David Martin 400 x 600Chief Medical Officer

David Martin is the chief medical officer of Ascension’s Texas market. He has served as chief medical officer of Ascension Seton Medical Center Austin (SMCA) since December 2013 and as chief medical officer of Ascension Seton Southwest (SSW) since August 2015. Prior to joining Ascension Seton, he worked for St. David’s Healthcare in Round Rock and Georgetown for seven years. He brings a passion for patient safety and a history of extensive accomplishments.

Examples of his Ascension Seton leadership contributions include:

  • Developed a concurrent review model for SMCA in partnership with the quality director, which resulted in 100% core measures compliance for six consecutive months and year-over-year decrease in Harm Across the Board.
  • Reorganized the SMCA Surgical Services team and improved operational efficiency, resulting in provider and associate satisfaction and year over year surgical volume improvements.
  • Strategically implemented incremental robotic technology and achieved over 40% year-over-year growth in robotic surgery.
  • Created value structures, including the operative surgical home to improve quality of care while reducing unnecessary cost.
  • Created new, robust and sustainable partnerships with provider groups and medical staff.

Martin and his wife, Cynthia, have five children and he enjoys running, golf and reading books on various subjects. Before earning his master’s degree in Healthcare Administration from Trinity University in San Antonio, he earned his doctorate of medicine at the Uniformed Services University of the Health Sciences in Bethesda, Maryland, and his Bachelor of Science degree in civil engineering at the U.S. Military Academy at West Point in New York.

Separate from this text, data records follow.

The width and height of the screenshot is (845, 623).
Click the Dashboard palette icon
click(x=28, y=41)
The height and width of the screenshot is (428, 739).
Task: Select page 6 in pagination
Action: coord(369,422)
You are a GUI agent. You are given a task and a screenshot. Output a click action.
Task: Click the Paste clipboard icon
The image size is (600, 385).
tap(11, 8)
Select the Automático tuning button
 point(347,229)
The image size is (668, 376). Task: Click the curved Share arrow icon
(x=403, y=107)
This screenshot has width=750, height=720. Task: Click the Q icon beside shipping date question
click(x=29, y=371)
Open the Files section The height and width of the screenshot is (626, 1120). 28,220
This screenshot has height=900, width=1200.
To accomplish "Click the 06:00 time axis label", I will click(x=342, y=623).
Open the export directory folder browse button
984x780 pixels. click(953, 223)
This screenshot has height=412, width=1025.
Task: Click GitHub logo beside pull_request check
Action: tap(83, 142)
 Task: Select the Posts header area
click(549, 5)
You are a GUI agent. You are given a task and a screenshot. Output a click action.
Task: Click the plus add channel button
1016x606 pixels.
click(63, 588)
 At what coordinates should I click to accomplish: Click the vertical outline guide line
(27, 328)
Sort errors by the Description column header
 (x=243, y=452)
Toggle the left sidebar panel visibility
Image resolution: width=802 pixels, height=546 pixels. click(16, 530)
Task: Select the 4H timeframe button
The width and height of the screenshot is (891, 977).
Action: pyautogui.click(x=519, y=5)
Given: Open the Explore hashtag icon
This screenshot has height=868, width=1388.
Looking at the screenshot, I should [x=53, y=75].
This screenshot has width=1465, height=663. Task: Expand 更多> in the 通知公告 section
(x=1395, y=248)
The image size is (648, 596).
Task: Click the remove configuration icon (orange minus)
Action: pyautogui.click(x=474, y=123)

During a U.S. Army career that extended to 2001, he rose to positions that included chief of the six-surgeon General Surgery Service at Fort Hood’s Darnall Army Community Hospital, as well as trauma director at the hospital, and commander of the 20-member 126th Forward Surgical Team at Fort Hood. From 1996 to 1997, he was deputy commander of clinical service for the Combat Service Hospital in Tuzla, Bosnia.